What you have to do – If a line in the records contains the string "card", show that line.

········

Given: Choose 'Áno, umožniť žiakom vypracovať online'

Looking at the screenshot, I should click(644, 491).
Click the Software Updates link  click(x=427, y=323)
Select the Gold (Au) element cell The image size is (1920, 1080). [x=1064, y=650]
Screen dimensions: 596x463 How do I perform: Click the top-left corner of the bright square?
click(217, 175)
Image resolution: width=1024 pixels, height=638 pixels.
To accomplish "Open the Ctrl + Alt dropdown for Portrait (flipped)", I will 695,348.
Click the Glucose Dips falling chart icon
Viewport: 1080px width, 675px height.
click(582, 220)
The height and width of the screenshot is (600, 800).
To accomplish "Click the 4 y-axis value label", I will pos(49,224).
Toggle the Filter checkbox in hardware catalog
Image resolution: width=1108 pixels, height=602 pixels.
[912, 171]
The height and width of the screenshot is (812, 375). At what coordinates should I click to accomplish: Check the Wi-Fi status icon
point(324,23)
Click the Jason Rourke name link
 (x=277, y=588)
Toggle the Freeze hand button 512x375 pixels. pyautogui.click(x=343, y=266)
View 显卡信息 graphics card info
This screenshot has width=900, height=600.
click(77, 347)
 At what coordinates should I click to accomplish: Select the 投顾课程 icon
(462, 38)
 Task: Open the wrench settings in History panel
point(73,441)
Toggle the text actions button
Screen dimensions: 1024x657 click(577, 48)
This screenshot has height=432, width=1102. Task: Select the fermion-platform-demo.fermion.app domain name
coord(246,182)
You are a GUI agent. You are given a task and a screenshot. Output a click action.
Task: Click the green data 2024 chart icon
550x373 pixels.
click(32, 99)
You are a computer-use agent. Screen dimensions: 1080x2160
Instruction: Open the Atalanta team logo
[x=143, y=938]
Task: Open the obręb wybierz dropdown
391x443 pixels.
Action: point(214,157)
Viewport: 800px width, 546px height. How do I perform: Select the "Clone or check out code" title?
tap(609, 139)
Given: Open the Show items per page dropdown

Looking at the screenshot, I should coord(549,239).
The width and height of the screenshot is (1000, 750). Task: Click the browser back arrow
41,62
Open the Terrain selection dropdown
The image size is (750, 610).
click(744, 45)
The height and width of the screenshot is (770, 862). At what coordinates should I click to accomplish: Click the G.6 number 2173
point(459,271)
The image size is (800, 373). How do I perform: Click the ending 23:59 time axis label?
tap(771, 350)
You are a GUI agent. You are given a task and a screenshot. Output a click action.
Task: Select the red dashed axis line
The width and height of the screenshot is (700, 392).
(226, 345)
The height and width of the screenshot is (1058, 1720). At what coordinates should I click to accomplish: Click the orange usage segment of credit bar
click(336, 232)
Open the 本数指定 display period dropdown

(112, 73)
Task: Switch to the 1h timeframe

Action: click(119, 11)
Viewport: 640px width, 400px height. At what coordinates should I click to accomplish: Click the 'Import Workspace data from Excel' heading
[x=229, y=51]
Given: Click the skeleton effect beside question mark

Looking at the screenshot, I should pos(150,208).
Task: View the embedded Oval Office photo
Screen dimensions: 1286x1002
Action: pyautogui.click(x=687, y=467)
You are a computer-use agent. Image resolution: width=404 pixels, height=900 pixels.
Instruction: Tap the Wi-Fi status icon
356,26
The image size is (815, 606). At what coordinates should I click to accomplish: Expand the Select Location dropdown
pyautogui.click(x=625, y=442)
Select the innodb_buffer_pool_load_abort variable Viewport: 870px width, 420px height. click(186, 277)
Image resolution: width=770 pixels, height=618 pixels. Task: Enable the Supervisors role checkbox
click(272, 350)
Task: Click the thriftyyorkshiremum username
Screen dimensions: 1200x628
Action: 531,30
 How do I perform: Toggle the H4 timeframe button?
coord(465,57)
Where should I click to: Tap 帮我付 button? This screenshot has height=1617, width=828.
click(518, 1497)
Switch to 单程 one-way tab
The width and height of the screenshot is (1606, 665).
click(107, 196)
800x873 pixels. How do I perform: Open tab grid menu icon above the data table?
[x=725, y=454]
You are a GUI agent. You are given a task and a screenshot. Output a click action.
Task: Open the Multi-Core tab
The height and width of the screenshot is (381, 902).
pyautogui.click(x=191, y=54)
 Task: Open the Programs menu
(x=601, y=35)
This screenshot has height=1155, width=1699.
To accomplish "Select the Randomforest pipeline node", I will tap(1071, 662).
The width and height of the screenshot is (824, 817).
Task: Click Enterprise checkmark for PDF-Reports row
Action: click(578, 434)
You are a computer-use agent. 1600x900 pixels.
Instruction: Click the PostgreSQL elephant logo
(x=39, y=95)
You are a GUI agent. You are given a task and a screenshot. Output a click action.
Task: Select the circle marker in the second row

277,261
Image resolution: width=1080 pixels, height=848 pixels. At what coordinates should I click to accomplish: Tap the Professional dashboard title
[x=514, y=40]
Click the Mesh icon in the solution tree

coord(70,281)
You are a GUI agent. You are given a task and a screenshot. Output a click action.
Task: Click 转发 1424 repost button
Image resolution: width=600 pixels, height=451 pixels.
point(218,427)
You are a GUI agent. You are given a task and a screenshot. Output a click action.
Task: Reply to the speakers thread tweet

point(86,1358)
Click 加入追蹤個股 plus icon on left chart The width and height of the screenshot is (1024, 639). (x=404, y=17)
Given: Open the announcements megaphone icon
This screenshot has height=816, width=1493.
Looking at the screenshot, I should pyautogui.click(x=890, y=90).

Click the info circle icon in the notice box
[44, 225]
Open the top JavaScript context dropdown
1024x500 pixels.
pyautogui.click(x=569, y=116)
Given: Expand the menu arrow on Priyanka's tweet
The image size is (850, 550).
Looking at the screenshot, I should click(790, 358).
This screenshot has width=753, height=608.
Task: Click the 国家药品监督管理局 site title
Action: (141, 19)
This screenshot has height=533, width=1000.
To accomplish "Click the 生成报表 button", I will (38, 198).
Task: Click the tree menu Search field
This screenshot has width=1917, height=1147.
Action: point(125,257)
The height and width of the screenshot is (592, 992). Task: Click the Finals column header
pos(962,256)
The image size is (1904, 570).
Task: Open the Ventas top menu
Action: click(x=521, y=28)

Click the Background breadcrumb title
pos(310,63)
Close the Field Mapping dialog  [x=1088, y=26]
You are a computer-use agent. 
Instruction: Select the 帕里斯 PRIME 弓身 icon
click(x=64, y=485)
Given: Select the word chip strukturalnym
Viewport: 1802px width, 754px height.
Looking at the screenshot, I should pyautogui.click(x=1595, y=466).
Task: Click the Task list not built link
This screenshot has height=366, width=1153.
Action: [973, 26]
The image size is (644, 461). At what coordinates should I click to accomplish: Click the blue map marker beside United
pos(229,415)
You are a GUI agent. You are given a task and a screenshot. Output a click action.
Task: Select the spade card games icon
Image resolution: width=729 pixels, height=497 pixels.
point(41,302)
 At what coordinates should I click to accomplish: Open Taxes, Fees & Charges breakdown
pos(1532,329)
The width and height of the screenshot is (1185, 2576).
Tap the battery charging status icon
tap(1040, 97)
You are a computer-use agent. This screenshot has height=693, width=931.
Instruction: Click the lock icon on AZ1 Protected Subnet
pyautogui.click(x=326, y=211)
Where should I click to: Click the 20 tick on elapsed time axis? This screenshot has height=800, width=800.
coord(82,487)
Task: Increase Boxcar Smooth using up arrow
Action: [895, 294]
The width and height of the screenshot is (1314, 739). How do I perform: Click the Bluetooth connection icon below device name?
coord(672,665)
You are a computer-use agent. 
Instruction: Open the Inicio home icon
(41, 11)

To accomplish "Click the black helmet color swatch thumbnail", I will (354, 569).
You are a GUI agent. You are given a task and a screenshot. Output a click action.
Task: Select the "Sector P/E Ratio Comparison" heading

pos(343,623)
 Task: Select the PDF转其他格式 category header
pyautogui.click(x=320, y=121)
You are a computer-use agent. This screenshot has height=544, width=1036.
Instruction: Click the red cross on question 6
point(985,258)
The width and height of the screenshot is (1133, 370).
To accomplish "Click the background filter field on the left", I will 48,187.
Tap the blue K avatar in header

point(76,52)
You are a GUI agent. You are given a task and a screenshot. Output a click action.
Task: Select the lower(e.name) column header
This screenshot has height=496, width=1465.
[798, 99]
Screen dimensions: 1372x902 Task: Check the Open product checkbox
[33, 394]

········

Result –
View 显卡信息 graphics card info
Task: Select the spade card games icon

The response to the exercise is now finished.